- DATA SUPPLIED:
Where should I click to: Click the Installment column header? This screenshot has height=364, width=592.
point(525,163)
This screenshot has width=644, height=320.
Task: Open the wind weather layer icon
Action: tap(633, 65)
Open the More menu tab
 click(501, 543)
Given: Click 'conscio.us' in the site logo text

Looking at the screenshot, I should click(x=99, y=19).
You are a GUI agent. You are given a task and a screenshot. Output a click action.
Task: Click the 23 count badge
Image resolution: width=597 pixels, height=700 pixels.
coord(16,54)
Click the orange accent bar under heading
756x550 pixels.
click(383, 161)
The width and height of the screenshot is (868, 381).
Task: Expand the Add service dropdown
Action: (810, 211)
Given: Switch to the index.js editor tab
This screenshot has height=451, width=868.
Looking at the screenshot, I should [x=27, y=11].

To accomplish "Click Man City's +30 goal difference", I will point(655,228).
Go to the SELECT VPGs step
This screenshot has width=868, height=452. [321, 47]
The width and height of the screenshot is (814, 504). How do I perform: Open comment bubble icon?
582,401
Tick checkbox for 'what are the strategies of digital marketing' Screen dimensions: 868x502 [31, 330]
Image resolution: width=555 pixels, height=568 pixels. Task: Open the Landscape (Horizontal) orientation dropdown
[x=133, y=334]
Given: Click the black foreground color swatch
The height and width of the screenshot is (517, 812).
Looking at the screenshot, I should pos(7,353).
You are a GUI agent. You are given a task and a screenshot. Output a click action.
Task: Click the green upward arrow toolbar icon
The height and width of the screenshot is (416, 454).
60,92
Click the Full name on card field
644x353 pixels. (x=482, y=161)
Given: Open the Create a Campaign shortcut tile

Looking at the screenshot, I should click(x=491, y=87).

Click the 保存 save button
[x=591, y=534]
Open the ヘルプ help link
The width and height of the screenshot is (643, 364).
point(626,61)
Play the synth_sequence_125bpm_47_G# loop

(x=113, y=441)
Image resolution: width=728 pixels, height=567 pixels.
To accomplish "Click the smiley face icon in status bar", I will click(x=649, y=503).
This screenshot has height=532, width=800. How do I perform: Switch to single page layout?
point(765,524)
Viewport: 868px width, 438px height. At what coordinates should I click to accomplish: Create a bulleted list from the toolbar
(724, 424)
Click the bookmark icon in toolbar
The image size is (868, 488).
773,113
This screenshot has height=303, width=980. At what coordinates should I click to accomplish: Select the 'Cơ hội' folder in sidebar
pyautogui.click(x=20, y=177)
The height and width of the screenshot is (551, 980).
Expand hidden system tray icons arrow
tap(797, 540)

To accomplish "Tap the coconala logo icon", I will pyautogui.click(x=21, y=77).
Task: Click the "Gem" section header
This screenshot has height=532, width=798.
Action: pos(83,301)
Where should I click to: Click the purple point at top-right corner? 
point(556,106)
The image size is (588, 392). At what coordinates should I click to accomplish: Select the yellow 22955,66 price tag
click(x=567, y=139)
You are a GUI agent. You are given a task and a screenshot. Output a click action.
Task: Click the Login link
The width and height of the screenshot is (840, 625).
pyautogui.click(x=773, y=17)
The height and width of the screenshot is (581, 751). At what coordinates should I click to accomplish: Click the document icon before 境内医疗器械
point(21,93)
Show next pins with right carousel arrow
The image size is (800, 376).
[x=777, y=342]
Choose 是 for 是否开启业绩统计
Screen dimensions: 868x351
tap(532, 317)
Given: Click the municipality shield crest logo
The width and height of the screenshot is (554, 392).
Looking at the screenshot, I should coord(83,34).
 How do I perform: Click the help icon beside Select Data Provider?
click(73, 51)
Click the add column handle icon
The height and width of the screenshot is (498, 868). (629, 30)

- TASK PROMPT: Copy the records. Each line should match exactly.

- ANSWER TO THIS EXERCISE:
Where should I click to: Click the Installment column header? This screenshot has height=364, width=592.
point(525,163)
This screenshot has width=644, height=320.
Task: Open the wind weather layer icon
Action: tap(633, 65)
Open the More menu tab
 click(501, 543)
Given: Click 'conscio.us' in the site logo text

Looking at the screenshot, I should click(x=99, y=19).
You are a GUI agent. You are given a task and a screenshot. Output a click action.
Task: Click the 23 count badge
Image resolution: width=597 pixels, height=700 pixels.
coord(16,54)
Click the orange accent bar under heading
756x550 pixels.
click(383, 161)
The width and height of the screenshot is (868, 381).
Task: Expand the Add service dropdown
Action: (810, 211)
Given: Switch to the index.js editor tab
This screenshot has height=451, width=868.
Looking at the screenshot, I should [x=27, y=11].

To accomplish "Click Man City's +30 goal difference", I will point(655,228).
Go to the SELECT VPGs step
This screenshot has width=868, height=452. [321, 47]
The width and height of the screenshot is (814, 504). How do I perform: Open comment bubble icon?
582,401
Tick checkbox for 'what are the strategies of digital marketing' Screen dimensions: 868x502 [31, 330]
Image resolution: width=555 pixels, height=568 pixels. Task: Open the Landscape (Horizontal) orientation dropdown
[x=133, y=334]
Given: Click the black foreground color swatch
The height and width of the screenshot is (517, 812).
Looking at the screenshot, I should pos(7,353).
You are a GUI agent. You are given a task and a screenshot. Output a click action.
Task: Click the green upward arrow toolbar icon
The height and width of the screenshot is (416, 454).
60,92
Click the Full name on card field
644x353 pixels. (x=482, y=161)
Given: Open the Create a Campaign shortcut tile

Looking at the screenshot, I should click(x=491, y=87).

Click the 保存 save button
[x=591, y=534]
Open the ヘルプ help link
The width and height of the screenshot is (643, 364).
point(626,61)
Play the synth_sequence_125bpm_47_G# loop

(x=113, y=441)
Image resolution: width=728 pixels, height=567 pixels.
To accomplish "Click the smiley face icon in status bar", I will click(x=649, y=503).
This screenshot has height=532, width=800. How do I perform: Switch to single page layout?
point(765,524)
Viewport: 868px width, 438px height. At what coordinates should I click to accomplish: Create a bulleted list from the toolbar
(724, 424)
Click the bookmark icon in toolbar
The image size is (868, 488).
773,113
This screenshot has height=303, width=980. At what coordinates should I click to accomplish: Select the 'Cơ hội' folder in sidebar
pyautogui.click(x=20, y=177)
The height and width of the screenshot is (551, 980).
Expand hidden system tray icons arrow
tap(797, 540)

To accomplish "Tap the coconala logo icon", I will pyautogui.click(x=21, y=77).
Task: Click the "Gem" section header
This screenshot has height=532, width=798.
Action: pos(83,301)
Where should I click to: Click the purple point at top-right corner? 
point(556,106)
The image size is (588, 392). At what coordinates should I click to accomplish: Select the yellow 22955,66 price tag
click(x=567, y=139)
You are a GUI agent. You are given a task and a screenshot. Output a click action.
Task: Click the Login link
The width and height of the screenshot is (840, 625).
pyautogui.click(x=773, y=17)
The height and width of the screenshot is (581, 751). At what coordinates should I click to accomplish: Click the document icon before 境内医疗器械
point(21,93)
Show next pins with right carousel arrow
The image size is (800, 376).
[x=777, y=342]
Choose 是 for 是否开启业绩统计
Screen dimensions: 868x351
tap(532, 317)
Given: Click the municipality shield crest logo
The width and height of the screenshot is (554, 392).
Looking at the screenshot, I should coord(83,34).
 How do I perform: Click the help icon beside Select Data Provider?
click(73, 51)
Click the add column handle icon
The height and width of the screenshot is (498, 868). (629, 30)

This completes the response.